Nuestro camino nos llevará igualmente hasta el Mar Muerto, uno de los lugares más sorprendentes de la región. Más allá de su singular belleza natural, este entorno invita a contemplar la inmensidad de la creación y a descubrir la presencia de Dios en la naturaleza. Un espacio para detenernos, respirar y dejarnos sorprender.
La peregrinación continuará hacia Belén, la ciudad donde nació Jesús. Entrar en la Basílica de la Natividad y acercarse a la gruta donde la tradición sitúa el nacimiento del Salvador es una experiencia difícil de describir con palabras. Allí, frente al lugar donde Dios quiso hacerse hombre, el corazón se llena de gratitud, asombro y emoción.

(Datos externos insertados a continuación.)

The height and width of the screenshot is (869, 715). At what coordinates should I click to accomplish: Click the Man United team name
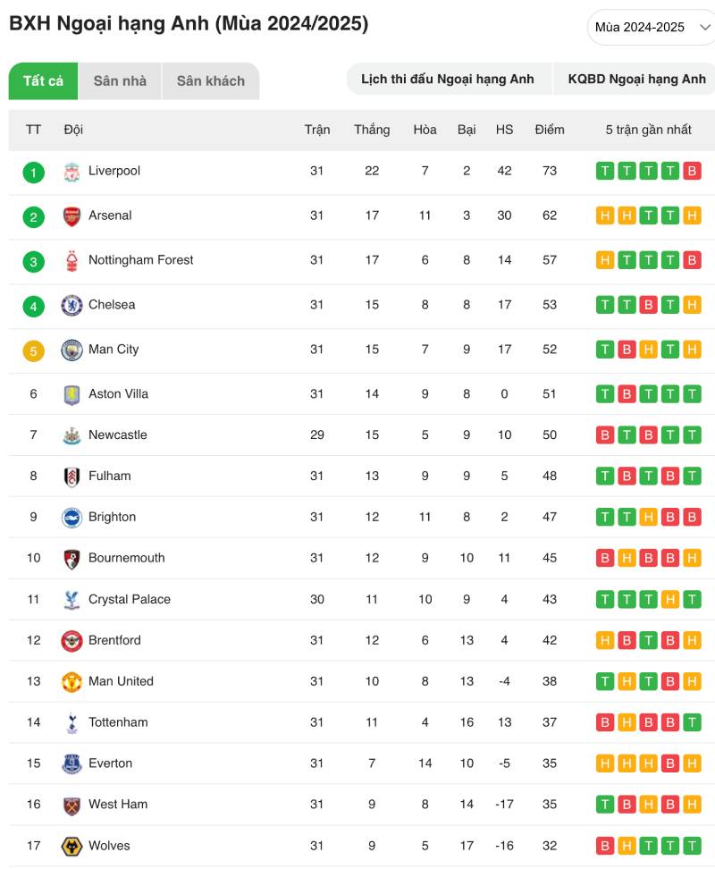[121, 682]
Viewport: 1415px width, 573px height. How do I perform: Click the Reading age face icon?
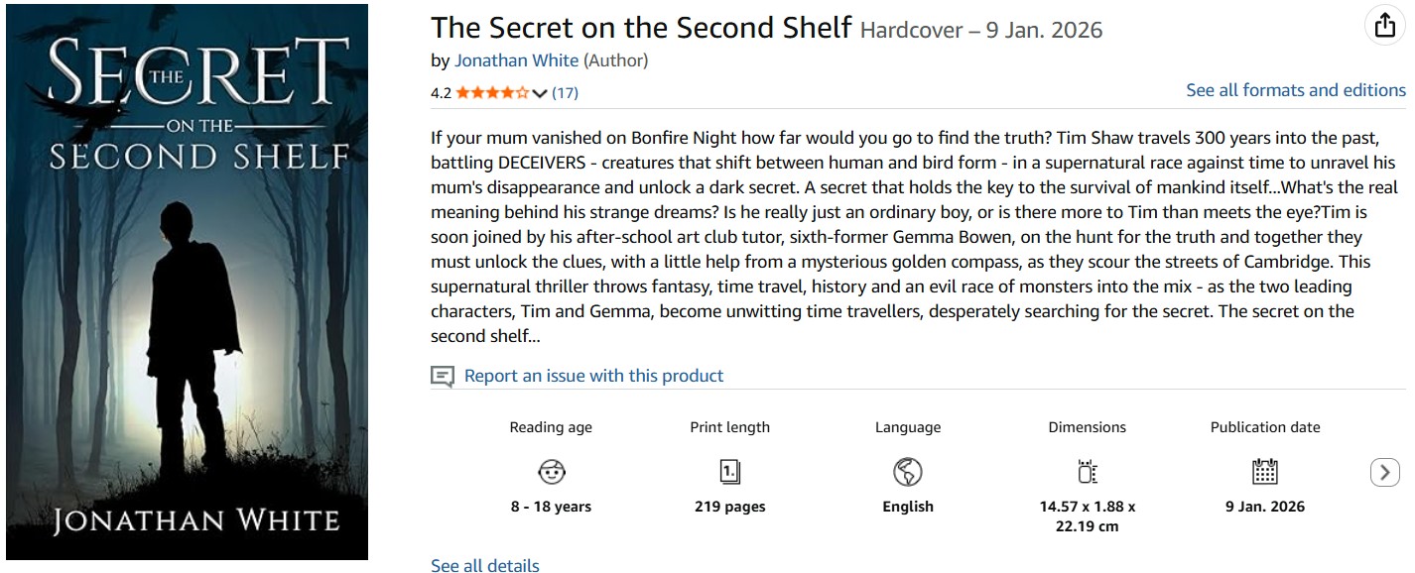(551, 472)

Finalmente llegaremos a Jerusalén, la ciudad santa por excelencia. Allí recorreremos los lugares más significativos de la Pasión, Muerte y Resurrección de Cristo. Caminaremos por las calles de la Ciudad Vieja, recordaremos los últimos momentos de Jesús y visitaremos aquellos espacios que constituyen el centro de la fe cristiana. Jerusalén no deja indiferente a nadie; es una experiencia espiritual que permanece para siempre en la memoria de quienes la visitan.
A lo largo de toda la peregrinación no solo visitaremos lugares santos. Viviremos también una auténtica experiencia de fe compartida. Celebraremos misas diarias, participaremos en adoraciones eucarísticas, momentos de oración comunitaria y diversas celebraciones litúrgicas que nos ayudarán a profundizar en el significado de cada lugar visitado. Cada jornada estará marcada por la reflexión, el encuentro con Dios y la convivencia fraterna entre los peregrinos.
Peregrinar a Tierra Santa significa mucho más que viajar. Significa abrir el corazón, dejarse interpelar por el Evangelio y permitir que la Palabra de Dios cobre vida ante nuestros ojos. Es una invitación a caminar por las mismas sendas que recorrió Jesús, a escuchar sus enseñanzas desde los escenarios donde fueron pronunciadas y a renovar nuestra fe desde sus raíces. Por eso, quienes han tenido la gracia de visitar esta tierra afirman que se trata del “quinto Evangelio”, una experiencia que ayuda a comprender y vivir la fe de una manera nueva.
Del 7 al 14 de diciembre de 2026, queremos volver a vivir esta experiencia extraordinaria junto a todos aquellos que sienten el deseo de acercarse más a Cristo. Será una semana para emocionarse, rezar, descubrir y agradecer. Una semana para compartir la fe con otros peregrinos y para regresar a casa con el corazón renovado.
Volvemos a Tierra Santa con Haya Peregrinaciones. Volvemos a recorrer las huellas de Jesús. Volvemos al quinto Evangelio. Volvemos al lugar donde todo comenzó.
Te invitamos a formar parte de esta experiencia única, un viaje que permanecerá para siempre en tu memoria y, sobre todo, en tu corazón. Porque hay lugares que se visitan una vez, pero Tierra Santa se lleva para toda la vida.